Pukul setengah sembilan malam dengan kondisi kelelahan, ojek online lain yang mengantar dari stasiun berhenti di depan gerbang rumah. Setelah turun dan bahkan pengemudinya menjauh, aku tak kunjung membuka pagar, malah menghela napas panjang. Malas sekali mau masuk ke rumah yang kini telah terang benderang itu. Namun, aku tetap harus masuk ke sana, dengan niat untuk mengistirahatkan tubuh.

“Assalamualaikum!”

Gelak tawa menyambut salam yang kuucapkan setelah membuka pintu yang tak terkunci. Nayla dan Farhan sudah ada di rumah dan tengah menonton televisi. Entah tayangan apa yang mereka saksikan hingga bisa tertawa sekeras itu, membuatku semakin tahu diri jika hanya orang ketiga dalam rumah tangga mereka.

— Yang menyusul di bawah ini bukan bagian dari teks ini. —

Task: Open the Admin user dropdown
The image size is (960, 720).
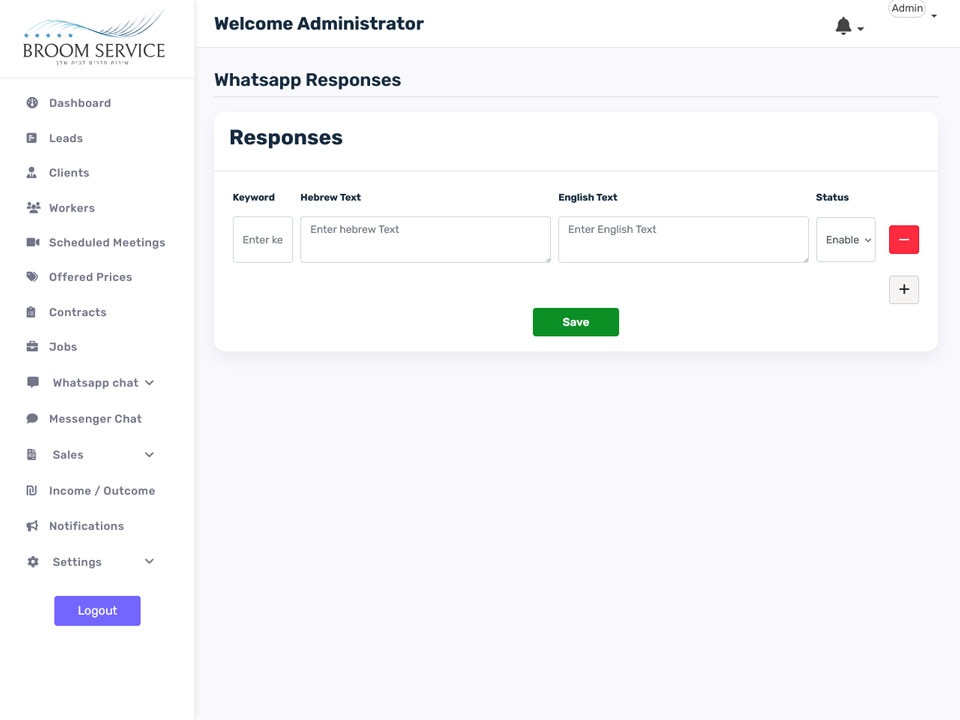Action: tap(912, 9)
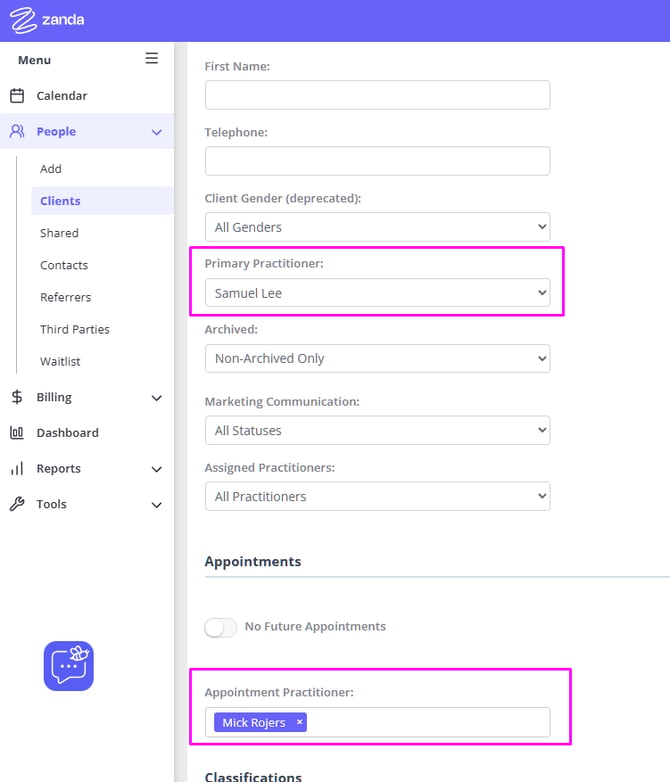Collapse the menu with hamburger icon
This screenshot has height=782, width=670.
(152, 58)
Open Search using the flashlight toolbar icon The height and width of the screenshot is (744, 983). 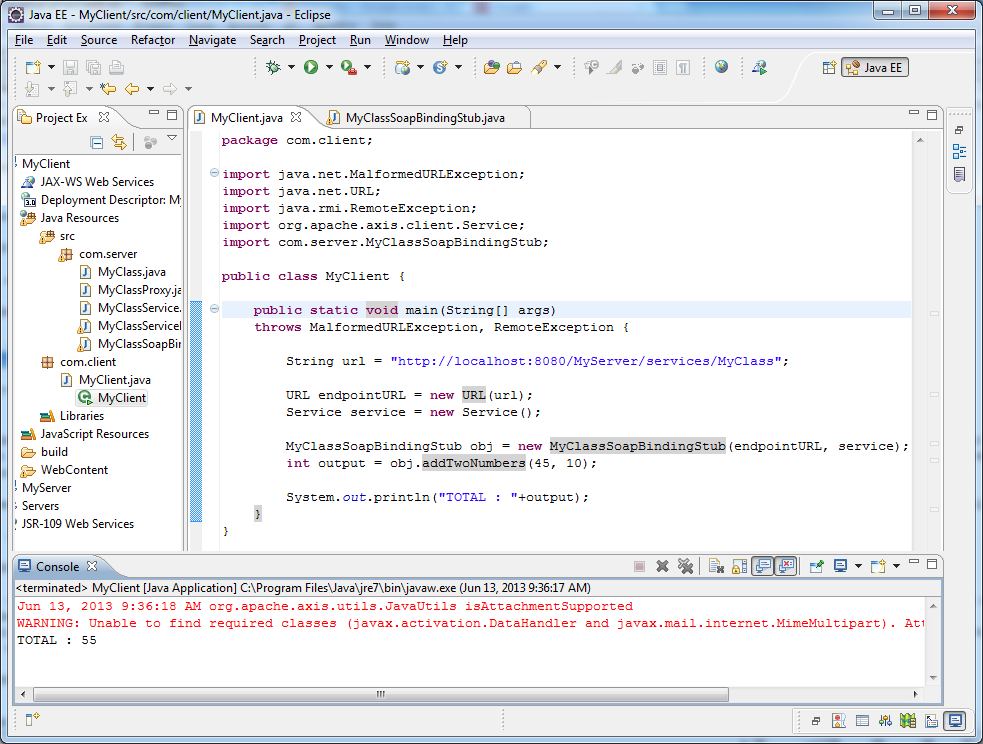[538, 67]
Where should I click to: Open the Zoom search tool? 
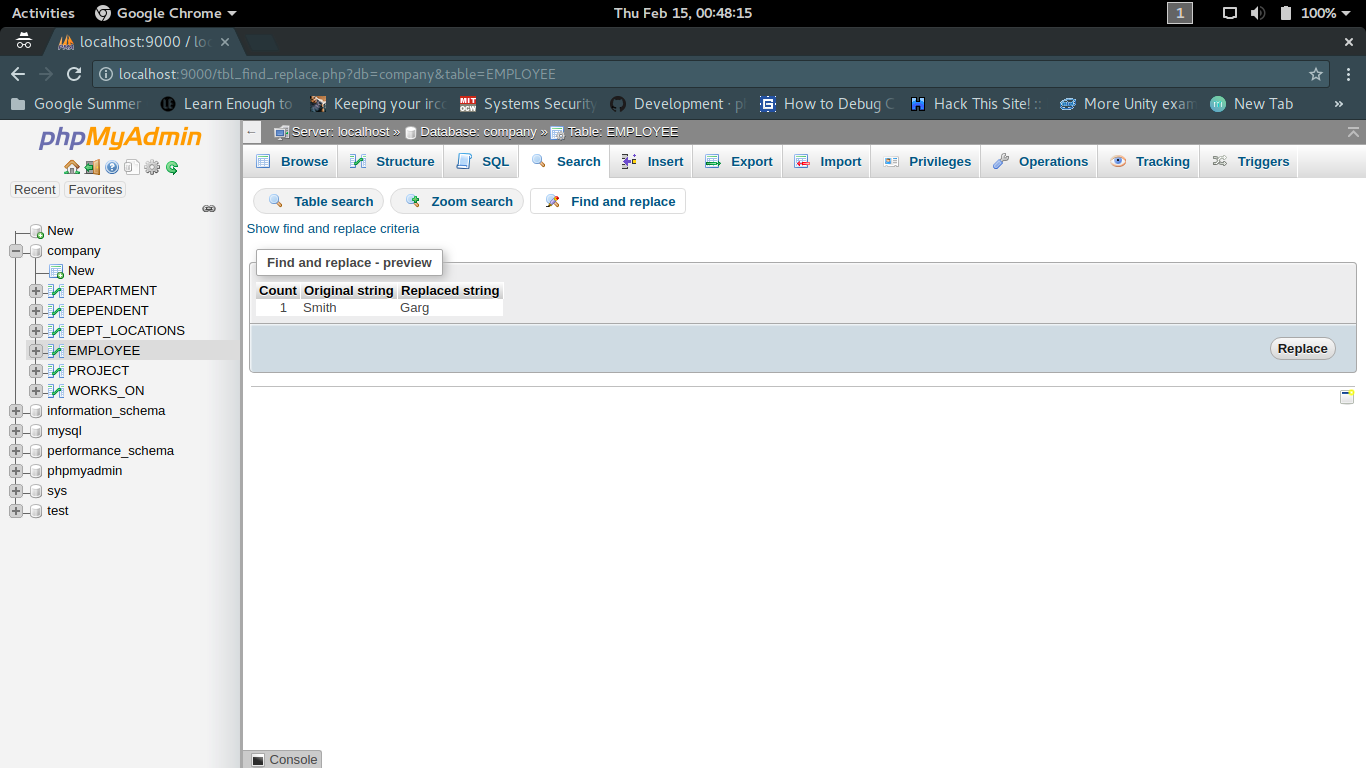click(456, 201)
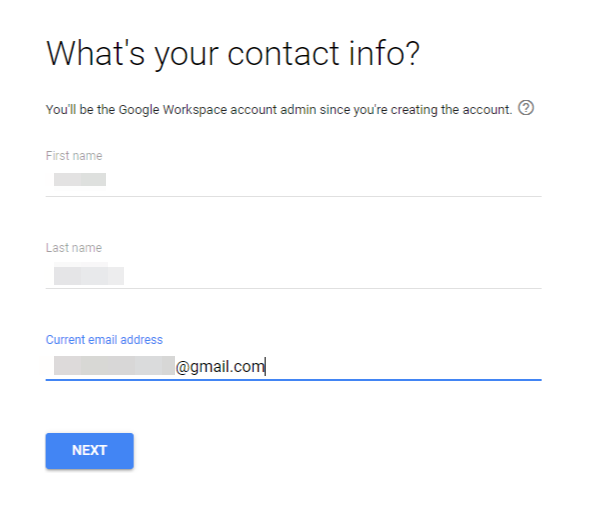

"Baru pulang, Mbak?" sapa Nayla retorik.

Jelas-jelas aku masih memakai pakaian kantor dan baru masuk rumah, sudah pasti baru pulang.

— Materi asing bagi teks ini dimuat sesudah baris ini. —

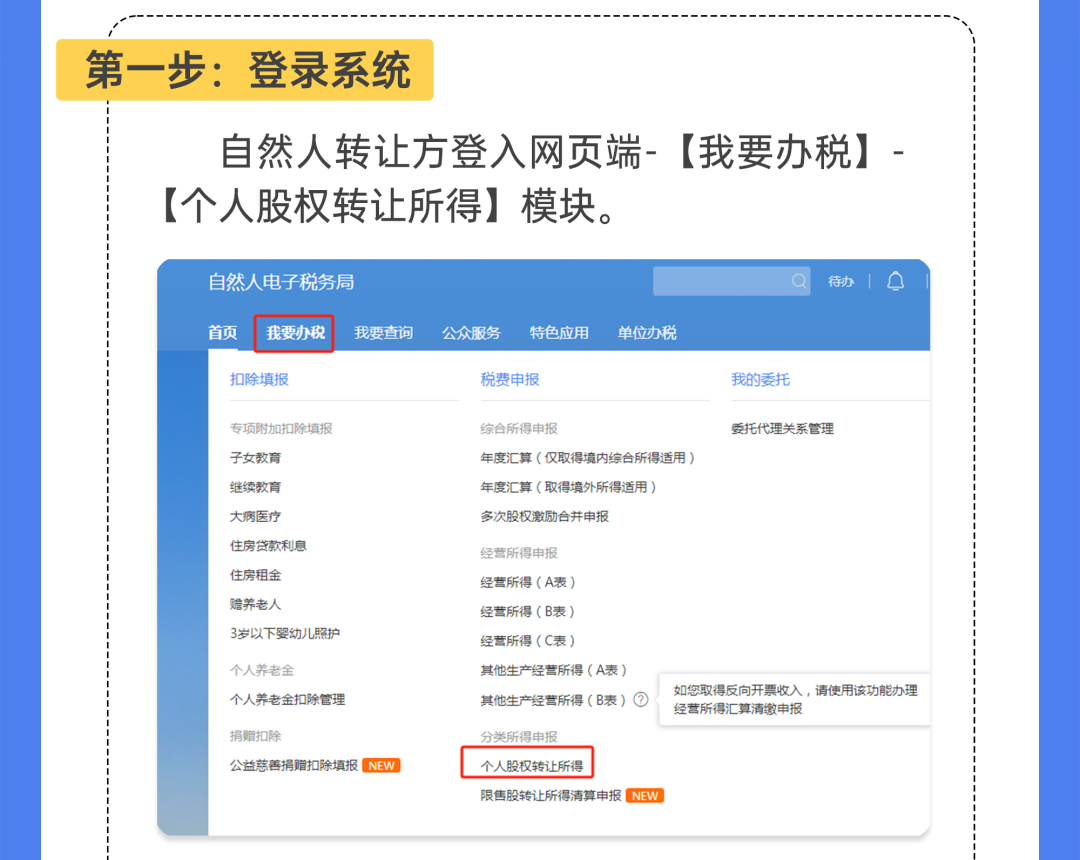Open 委托代理关系管理 link

coord(782,428)
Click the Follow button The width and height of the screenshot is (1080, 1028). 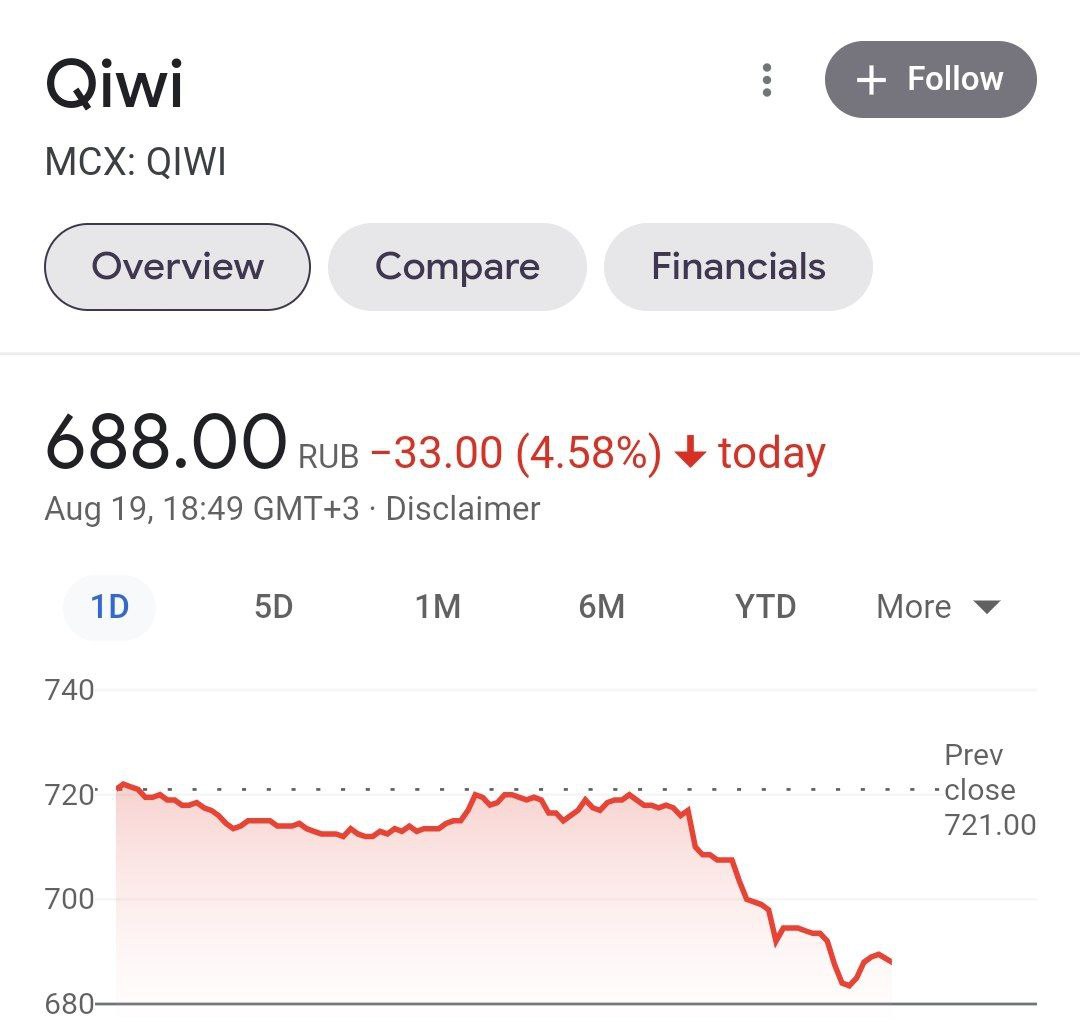tap(930, 79)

"Kenapa malam sekali?" tanya Farhan menambahkan.

"Memang harusnya jam berapa?" Aku balik bertanya seraya berjalan melewati mereka.

"Mulai besok kamu berangkat dan pulang sama aku aja, biar gak sendirian malam-malam begini," ujar Farhan menawarkan diri.

Aku yang hampir menapaki anak tangga ke lantai dua pun berbalik, memerhatikan pasangan serasi di depan sana. Farhan tengah menanti jawaban, sementara Nayla? Entahlah, aku tak bisa membaca ekspresi orang.

"Tidak perlu," tolakku.

"Jangan menolak! Kamu juga tanggung jawabku. Kita bisa berangkat dan pulang bertiga," sanggah pria yang hanya setahun lebih tua dariku itu.

"Harmonis sekali," cibirku sambil memutar kedua bola mata diam-diam.

Tentu saja kalimat itu tak kuucapkan secara lantang. Sudah lelah bekerja, malas berdebat.

"Terserahlah! Lakukan semau kalian," timpalku pasrah seraya kembali hendak naik ke lantai atas. “Toh aku juga hanya boneka yang kalian manfaatkan rahimnya,” lanjutku bergumam dan sudah pasti hanya aku sendiri yang mendengar.

"Sudah makan malam, belum?" tanya Farhan lagi dengan suara agak keras.

"Sudah!" sahutku singkat. Sungguh, aku malas bahkan untuk berbasa-basi.

Di dekat stasiun tadi aku memang sempat mampir ke warung penjual Sate Padang dan makan di sana tanpa membungkus untuk di bawa pulang. Sekali lagi, aku tidak tahu bagaimana selera kedua housemate-ku itu. Jadi, untuk apa aku repot-repot membawakan?

Malam semakin larut, aku tak lagi keluar kamar dan bersiap-siap untuk terlelap. Seandainya setiap hari berjalan seperti hari ini, pasti aku tak akan keberatan, karena intensitasku bertemu suami dan madu sangat sebentar sekali.

Sayangnya, tak semua bisa berjalan sesuai keinginanku.